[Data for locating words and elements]

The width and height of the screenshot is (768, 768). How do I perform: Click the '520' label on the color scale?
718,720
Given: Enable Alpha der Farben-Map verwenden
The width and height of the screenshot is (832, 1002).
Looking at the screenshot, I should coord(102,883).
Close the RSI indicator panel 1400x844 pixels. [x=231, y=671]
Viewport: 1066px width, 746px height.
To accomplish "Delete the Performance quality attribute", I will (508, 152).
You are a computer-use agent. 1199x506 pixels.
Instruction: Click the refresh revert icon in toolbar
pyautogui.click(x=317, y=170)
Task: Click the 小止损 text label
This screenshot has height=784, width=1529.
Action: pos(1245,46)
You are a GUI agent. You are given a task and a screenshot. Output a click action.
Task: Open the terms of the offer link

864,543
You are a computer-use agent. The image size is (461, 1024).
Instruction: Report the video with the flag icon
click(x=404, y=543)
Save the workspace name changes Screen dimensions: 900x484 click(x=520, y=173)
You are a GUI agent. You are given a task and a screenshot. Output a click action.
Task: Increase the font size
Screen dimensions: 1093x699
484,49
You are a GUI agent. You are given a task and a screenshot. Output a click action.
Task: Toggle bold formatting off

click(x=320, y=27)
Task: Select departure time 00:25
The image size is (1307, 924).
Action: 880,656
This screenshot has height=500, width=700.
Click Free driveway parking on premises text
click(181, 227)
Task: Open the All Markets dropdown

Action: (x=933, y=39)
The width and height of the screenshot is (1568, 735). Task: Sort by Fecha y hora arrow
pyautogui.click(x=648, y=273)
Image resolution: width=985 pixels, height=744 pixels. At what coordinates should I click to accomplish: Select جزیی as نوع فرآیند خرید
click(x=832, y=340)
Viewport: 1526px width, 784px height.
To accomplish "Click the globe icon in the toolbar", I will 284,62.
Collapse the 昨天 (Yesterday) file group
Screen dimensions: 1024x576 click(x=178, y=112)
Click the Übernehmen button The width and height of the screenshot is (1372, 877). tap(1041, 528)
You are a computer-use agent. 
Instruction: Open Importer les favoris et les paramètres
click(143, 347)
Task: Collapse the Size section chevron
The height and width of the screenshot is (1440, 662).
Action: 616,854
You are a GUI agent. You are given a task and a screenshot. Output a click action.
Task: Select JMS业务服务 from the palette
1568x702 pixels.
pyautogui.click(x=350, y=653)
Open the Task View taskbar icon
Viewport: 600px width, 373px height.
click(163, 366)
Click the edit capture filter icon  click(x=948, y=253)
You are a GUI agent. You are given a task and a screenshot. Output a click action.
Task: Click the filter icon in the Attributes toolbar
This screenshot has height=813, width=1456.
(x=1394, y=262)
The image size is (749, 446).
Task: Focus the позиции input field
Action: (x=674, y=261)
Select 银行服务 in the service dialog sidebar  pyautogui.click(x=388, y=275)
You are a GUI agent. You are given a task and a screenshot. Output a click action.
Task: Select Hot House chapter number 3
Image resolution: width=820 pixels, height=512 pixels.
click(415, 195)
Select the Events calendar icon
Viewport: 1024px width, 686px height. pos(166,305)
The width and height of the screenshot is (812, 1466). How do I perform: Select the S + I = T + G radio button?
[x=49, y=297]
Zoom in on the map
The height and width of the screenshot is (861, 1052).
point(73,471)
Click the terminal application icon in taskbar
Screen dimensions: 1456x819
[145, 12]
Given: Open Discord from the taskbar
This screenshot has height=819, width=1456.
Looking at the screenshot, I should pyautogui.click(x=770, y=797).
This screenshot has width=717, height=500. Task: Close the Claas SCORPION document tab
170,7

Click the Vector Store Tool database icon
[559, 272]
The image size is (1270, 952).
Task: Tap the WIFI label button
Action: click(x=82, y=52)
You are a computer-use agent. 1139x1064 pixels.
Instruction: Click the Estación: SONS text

> [Given task]: Find each line in the data above that contains the string "resolution", and copy those lines.

> [Full output]:
Image resolution: width=985 pixels, height=744 pixels. At what coordinates should I click to accomplish: Select جزیی as نوع فرآیند خرید
Image resolution: width=820 pixels, height=512 pixels.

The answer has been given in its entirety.